Tasks for this exercise:
- A) Return the section of the passage on running a remote command through ssh in a new terminal that starts with "Then I thought, maybe" and goes on through "that is finished.", copied exactly.
- B) Summarize the passage on running a remote command through ssh in a new terminal in two sentences.
- C) Extend the passage on running a remote command through ssh in a new terminal, picking up after its final line.

Document passage:

[start]

Then I thought, maybe the command is being executed too quickly, before the terminal is ready, so I tried adding &&:
gnome-terminal --title "virtual_3: server" -x bash -c "ssh root#192.168.1.132 &&; echo 1" &
But that gave no result either.
First of all, if you run
gnome-terminal -x bash -c "cmd1; cmd2"
you get bash to execute cmd1 and cmd2. It doesn't first execute cmd1 and then give cmd2 to its result. ssh is a program run in the terminal and your cmd2 won't be executed until that is finished.
So you need to run ssh and tell that to execute your command.
You can do so by:
ssh user#address "command_to_execute"
However, ssh exits after the command is finished. As you can see in "With ssh, how can you run a command on the remote machine without exiting?", you can execute ssh with the -t option so it doesn't quit:
ssh -t user#address "command_to_execute"
So your command in the end becomes:
gnome-terminal --title "virtual_3: server" -x bash -c "ssh -t root#192.168.1.132 'echo 1'"

[end]

Data excerpts:
[start]

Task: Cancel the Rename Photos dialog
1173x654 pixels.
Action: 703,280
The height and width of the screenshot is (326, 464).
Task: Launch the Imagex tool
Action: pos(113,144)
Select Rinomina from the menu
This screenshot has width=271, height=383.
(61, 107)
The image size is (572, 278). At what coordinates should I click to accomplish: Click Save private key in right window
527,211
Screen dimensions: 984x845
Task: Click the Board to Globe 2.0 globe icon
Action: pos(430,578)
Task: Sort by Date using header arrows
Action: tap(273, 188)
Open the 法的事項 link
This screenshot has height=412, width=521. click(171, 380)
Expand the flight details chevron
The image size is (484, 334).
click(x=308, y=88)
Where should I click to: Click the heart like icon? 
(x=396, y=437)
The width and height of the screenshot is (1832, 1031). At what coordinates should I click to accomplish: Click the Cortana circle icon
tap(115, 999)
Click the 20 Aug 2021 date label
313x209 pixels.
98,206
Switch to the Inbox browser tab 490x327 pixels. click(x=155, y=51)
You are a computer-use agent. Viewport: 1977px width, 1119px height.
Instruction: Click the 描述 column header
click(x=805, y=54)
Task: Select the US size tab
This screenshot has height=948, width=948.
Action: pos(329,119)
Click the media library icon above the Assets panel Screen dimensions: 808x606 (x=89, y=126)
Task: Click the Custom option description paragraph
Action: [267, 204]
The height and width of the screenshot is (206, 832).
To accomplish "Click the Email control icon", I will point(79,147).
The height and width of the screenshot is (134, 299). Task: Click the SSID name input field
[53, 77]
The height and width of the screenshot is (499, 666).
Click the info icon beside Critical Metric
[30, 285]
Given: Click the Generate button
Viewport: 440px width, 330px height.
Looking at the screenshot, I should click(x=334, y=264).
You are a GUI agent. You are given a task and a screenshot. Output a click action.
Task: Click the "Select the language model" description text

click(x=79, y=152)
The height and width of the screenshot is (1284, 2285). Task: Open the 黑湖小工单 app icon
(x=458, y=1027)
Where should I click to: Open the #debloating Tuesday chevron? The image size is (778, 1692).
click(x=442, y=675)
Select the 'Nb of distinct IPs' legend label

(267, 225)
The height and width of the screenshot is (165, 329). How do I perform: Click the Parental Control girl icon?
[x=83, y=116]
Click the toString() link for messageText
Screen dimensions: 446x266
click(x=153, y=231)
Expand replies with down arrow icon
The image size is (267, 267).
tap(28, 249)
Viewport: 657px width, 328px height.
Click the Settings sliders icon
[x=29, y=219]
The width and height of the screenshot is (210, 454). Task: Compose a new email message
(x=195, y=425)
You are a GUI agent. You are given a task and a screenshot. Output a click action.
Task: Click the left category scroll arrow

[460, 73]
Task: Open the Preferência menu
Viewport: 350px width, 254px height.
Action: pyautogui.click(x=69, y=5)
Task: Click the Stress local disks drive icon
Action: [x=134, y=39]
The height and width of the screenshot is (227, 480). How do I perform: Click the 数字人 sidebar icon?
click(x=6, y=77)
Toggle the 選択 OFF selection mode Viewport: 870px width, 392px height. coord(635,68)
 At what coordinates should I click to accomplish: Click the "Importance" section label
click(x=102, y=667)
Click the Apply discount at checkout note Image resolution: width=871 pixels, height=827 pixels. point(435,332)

[end]

In response:
- A)
Then I thought, maybe the command is being executed too quickly, before the terminal is ready, so I tried adding &&:
gnome-terminal --title "virtual_3: server" -x bash -c "ssh root#192.168.1.132 &&; echo 1" &
But that gave no result either.
First of all, if you run
gnome-terminal -x bash -c "cmd1; cmd2"
you get bash to execute cmd1 and cmd2. It doesn't first execute cmd1 and then give cmd2 to its result. ssh is a program run in the terminal and your cmd2 won't be executed until that is finished.

- B) Running gnome-terminal with bash -c "cmd1; cmd2" makes bash execute both commands itself, so the second command is not handed to ssh and will not run until ssh finishes. The command should be passed to ssh directly, with the -t option so that ssh does not exit after the command finishes, giving gnome-terminal --title "virtual_3: server" -x bash -c "ssh -t root#192.168.1.132 'echo 1'".

- C)
You are right, giving -t alone is not enough (although necessary). -t allocates buffer for the tty but doesn't execute bash for you. From the manual of ssh:
-t Force pseudo-tty allocation. This can be used to execute arbitrary screen-based programs on a remote machine, which can be very useful, e.g. when implementing menu services. Multiple -t options force tty allocation, even if ssh has no local tty.
If command is specified, it is executed on the remote host instead of a login shell.
So what you need is, to execute bash your self. Therefore:
ssh -t user#address "command_to_execute; bash"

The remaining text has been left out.